• [Work request]:
Pick out and copy every line of the records below that contains the word "size". Case counts.
Study material Block Start
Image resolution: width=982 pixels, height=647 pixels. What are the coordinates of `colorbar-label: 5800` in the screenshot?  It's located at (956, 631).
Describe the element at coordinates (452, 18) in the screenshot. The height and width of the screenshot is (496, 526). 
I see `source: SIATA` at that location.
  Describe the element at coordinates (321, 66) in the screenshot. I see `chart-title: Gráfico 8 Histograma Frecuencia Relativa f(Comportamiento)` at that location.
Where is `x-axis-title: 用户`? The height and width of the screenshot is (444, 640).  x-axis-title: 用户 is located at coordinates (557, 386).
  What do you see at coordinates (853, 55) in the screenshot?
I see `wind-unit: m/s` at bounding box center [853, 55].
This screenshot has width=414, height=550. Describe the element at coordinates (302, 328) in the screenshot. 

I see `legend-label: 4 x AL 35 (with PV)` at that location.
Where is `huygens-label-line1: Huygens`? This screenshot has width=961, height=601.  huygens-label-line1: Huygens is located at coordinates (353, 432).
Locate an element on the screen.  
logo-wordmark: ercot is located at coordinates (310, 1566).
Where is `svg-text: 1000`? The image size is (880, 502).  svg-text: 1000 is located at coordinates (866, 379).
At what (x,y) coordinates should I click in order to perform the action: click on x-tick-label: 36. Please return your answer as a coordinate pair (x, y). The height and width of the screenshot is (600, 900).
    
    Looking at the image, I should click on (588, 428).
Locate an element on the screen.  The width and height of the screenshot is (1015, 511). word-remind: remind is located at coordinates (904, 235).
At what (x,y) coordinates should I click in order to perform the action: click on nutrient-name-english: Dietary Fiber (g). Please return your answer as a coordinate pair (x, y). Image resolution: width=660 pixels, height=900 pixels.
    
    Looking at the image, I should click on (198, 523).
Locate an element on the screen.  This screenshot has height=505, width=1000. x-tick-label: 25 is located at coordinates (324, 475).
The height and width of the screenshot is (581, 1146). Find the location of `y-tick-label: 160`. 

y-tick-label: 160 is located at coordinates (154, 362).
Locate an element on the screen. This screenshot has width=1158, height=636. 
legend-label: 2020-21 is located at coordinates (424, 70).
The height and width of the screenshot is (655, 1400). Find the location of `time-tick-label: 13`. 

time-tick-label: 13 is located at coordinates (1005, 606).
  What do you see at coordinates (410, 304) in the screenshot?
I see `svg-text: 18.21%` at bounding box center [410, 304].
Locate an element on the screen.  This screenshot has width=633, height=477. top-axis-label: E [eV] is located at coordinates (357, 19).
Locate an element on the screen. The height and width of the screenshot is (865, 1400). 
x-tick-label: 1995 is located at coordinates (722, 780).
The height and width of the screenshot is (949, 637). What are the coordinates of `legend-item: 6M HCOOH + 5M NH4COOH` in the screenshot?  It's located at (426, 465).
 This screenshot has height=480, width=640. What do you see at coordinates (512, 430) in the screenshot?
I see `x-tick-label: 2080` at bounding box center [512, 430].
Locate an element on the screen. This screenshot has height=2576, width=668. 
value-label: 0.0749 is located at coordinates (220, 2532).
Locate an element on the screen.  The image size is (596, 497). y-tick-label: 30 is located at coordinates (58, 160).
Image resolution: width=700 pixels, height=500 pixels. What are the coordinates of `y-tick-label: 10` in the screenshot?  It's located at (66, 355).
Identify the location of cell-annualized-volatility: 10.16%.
Study material Block End
• [Solution to this problem]:
Where is `svg-text: 1000`? The image size is (880, 502).  svg-text: 1000 is located at coordinates (866, 379).
Locate an element on the screen.  The image size is (596, 497). y-tick-label: 30 is located at coordinates (58, 160).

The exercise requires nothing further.